*Work task*:
The answer must consist of every line from the entries that holds the word "beside".

*Collected data entries*:
-=-=-=-=-
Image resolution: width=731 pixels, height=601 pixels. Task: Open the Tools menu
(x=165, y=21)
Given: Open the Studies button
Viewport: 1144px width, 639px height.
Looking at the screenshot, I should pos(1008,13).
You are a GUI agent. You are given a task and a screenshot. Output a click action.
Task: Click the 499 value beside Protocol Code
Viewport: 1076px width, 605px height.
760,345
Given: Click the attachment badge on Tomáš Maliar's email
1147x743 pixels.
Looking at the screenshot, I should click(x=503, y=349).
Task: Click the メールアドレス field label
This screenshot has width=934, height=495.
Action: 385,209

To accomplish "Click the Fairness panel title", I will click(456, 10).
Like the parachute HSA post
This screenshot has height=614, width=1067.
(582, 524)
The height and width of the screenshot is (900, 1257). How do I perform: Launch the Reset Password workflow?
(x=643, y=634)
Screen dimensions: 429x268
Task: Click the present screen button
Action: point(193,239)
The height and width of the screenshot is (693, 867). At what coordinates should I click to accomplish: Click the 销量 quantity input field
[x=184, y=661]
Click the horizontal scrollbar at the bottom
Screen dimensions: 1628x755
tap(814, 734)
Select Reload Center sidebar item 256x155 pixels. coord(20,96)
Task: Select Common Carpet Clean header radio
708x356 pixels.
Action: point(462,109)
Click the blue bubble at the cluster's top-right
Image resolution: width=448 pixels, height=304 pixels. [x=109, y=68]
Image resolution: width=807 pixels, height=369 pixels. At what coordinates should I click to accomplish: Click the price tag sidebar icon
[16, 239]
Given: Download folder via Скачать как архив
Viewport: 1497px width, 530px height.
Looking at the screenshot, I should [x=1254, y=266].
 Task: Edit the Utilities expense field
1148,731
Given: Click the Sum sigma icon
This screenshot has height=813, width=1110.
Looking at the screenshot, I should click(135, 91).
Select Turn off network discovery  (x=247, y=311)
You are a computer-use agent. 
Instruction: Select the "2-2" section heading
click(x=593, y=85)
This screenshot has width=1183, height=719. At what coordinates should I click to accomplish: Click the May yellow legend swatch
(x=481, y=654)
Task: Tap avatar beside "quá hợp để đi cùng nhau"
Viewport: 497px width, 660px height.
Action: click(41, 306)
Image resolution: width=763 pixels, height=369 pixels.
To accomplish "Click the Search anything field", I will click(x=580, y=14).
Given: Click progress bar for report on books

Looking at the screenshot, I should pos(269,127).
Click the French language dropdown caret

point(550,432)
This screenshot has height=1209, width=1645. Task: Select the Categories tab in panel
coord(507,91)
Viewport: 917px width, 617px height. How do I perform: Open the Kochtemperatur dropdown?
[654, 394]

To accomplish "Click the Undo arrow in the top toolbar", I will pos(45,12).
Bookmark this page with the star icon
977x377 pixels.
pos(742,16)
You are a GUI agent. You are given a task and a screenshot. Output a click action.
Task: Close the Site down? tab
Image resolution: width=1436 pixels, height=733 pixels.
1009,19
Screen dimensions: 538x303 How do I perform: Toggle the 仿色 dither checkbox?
-=-=-=-=-
*Exercise result*:
Task: Click the 499 value beside Protocol Code
Task: Tap avatar beside "quá hợp để đi cùng nhau"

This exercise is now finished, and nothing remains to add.